___ EXTRAIT

Avant-gardiste à plus d’un égard, mais aussi homme de culture, de dialogue et d’ouverture, l’imam Moussa Sadr est considéré aujourd’hui comme le véritable père des chiites du Liban. Longtemps considérés comme une communauté marginale, n’ayant pas de véritable poids politique face aux deux puissantes communautés chrétienne et sunnite, qui étaient les principales signataires du fameux Pacte national à l’origine de la création du Liban moderne, les chiites n’ont véritablement pris connaissance de leur force et de leur importance qu’avec l’émergence de l’imam Moussa Sadr, dont la famille originaire de Tyr a aussi de puissants liens de sang en Iran.
Avec son charisme et son côté visionnaire, l’imam Moussa Sadr se rend très vite compte que les chiites du Liban sont marginalisés, d’autant que les régions dans lesquelles ils sont les plus nombreux (Le Sud et la Békaa) sont totalement défavorisées et comme oubliées par l’Etat libanais. C’est d’ailleurs sur cette base qu’il lance le mouvement des Déshérités qui, bien que n’ayant pas spécifiquement une coloration confessionnelle, regroupe essentiellement des membres de la communauté chiite. Mais chez le grand visionnaire qu’était l’imam Sadr, il n’était pas question de créer un mouvement purement confessionnel. Il cherchait simplement à donner une place au sein de la mosaïque libanaise à cette large communauté oubliée et dénigrée.
Intégrer les chiites à la société libanaise et leur donner du poids sur la scène politique interne, n’allait pas, pour l’imam Sadr, sans le renforcement du sentiment d’appartenance nationale, ni sans pousser l’ensemble de la communauté vers des choix nationaux arabes. L’imam Sadr a donc été la première grande figure politico-religieuse à appeler à la solidarité avec la résistance palestinienne et avec le début de la guerre civile au Liban, il n’a cessé de réclamer l’arrêt des combats internes et le lancement d’un dialogue sur le régime et le partage du pouvoir.

______
___ DONNÉES FOURNIES

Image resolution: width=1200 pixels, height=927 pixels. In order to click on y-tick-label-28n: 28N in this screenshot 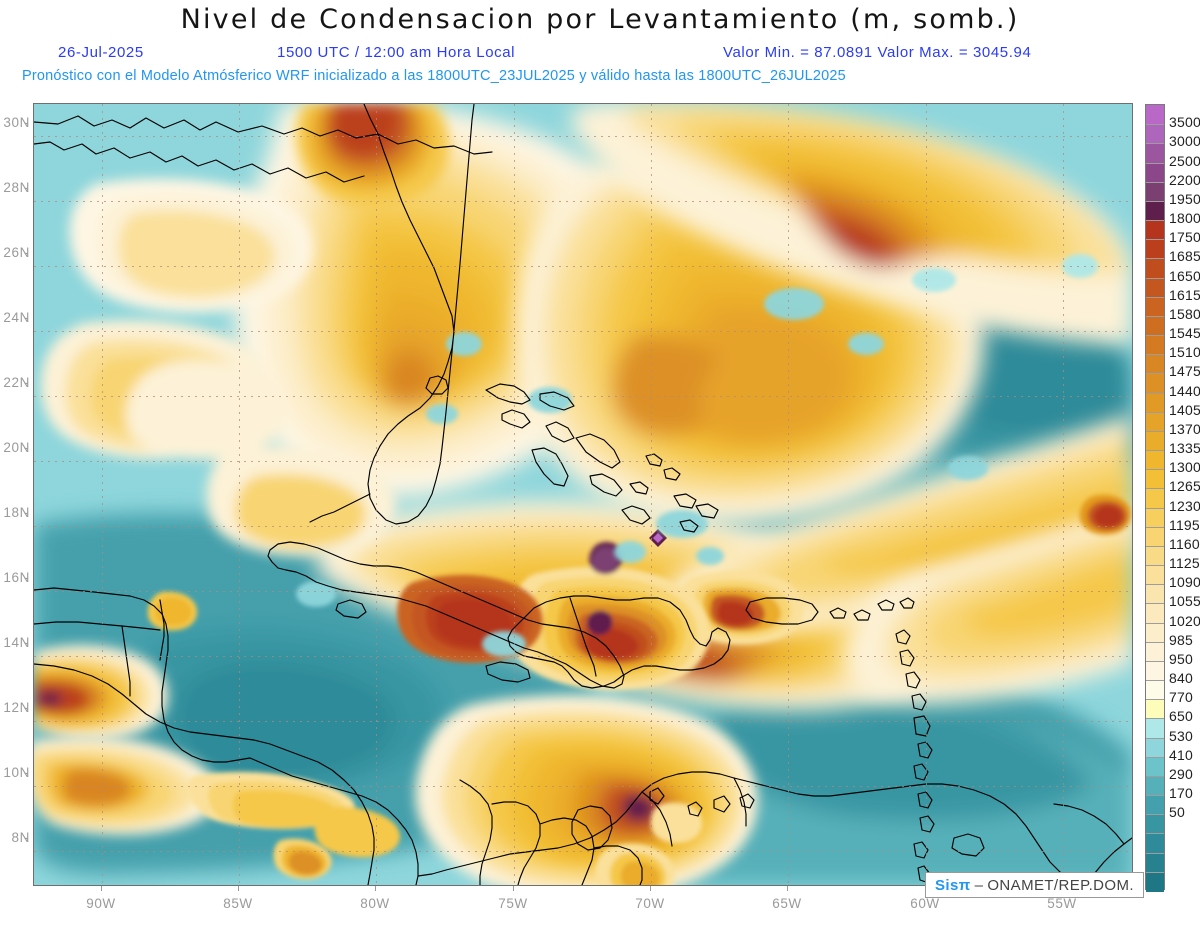, I will do `click(16, 188)`.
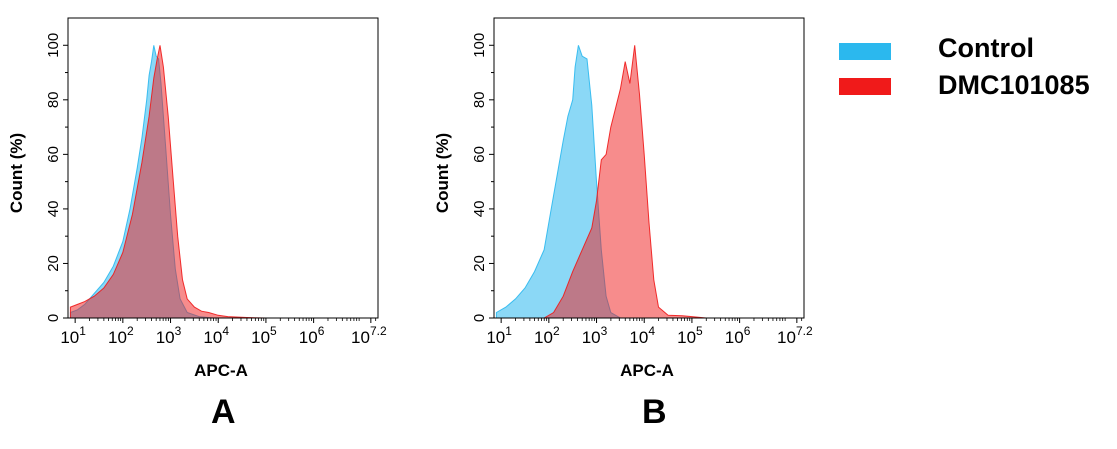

______

CONSIGNES |
[a] Pourriez-vous recopier mot pour mot le passage de l'extrait sur l'imam Moussa Sadr qui va de « Avec son charisme » jusqu'à « oubliée et dénigrée. » ?
[b] Pouvez-vous prolonger l'extrait sur l'imam Moussa Sadr à partir de sa dernière phrase ?
Les lignes forment un matériau distinct de l'extrait.

RÉPONSES |
[a]
Avec son charisme et son côté visionnaire, l’imam Moussa Sadr se rend très vite compte que les chiites du Liban sont marginalisés, d’autant que les régions dans lesquelles ils sont les plus nombreux (Le Sud et la Békaa) sont totalement défavorisées et comme oubliées par l’Etat libanais. C’est d’ailleurs sur cette base qu’il lance le mouvement des Déshérités qui, bien que n’ayant pas spécifiquement une coloration confessionnelle, regroupe essentiellement des membres de la communauté chiite. Mais chez le grand visionnaire qu’était l’imam Sadr, il n’était pas question de créer un mouvement purement confessionnel. Il cherchait simplement à donner une place au sein de la mosaïque libanaise à cette large communauté oubliée et dénigrée.

[b]
Orateur charismatique, il avait aussi établi des liens étroits avec les chefs religieux chrétiens, avec lesquels il entretenait un dialogue permanent en vue d’étouffer toute discorde communautaire. Avec la recrudescence des agressions israéliennes contre le Liban, notamment au Sud, il avait appelé à une solidarité totale entre les habitants du Sud et leurs frères de la résistance palestinienne. Il avait d’ailleurs créé les « unités de la résistance libanaise » plus communément appelés "Amal", à travers lesquelles il poussait les habitants du Sud à se lancer dans une résistance militaire contre l'ennemi israélien. C’est pourquoi, il est aujourd’hui considéré comme le véritable père de la résistance actuelle, puisqu’il a été le premier à lancer l’idée de l’affrontement armé contre "Israël". Certains attribuent d’ailleurs la cause de sa disparition à cette initiative courageuse, qui a pratiquement brisé un tabou dans la vie politique, sociale et militaire libanaise.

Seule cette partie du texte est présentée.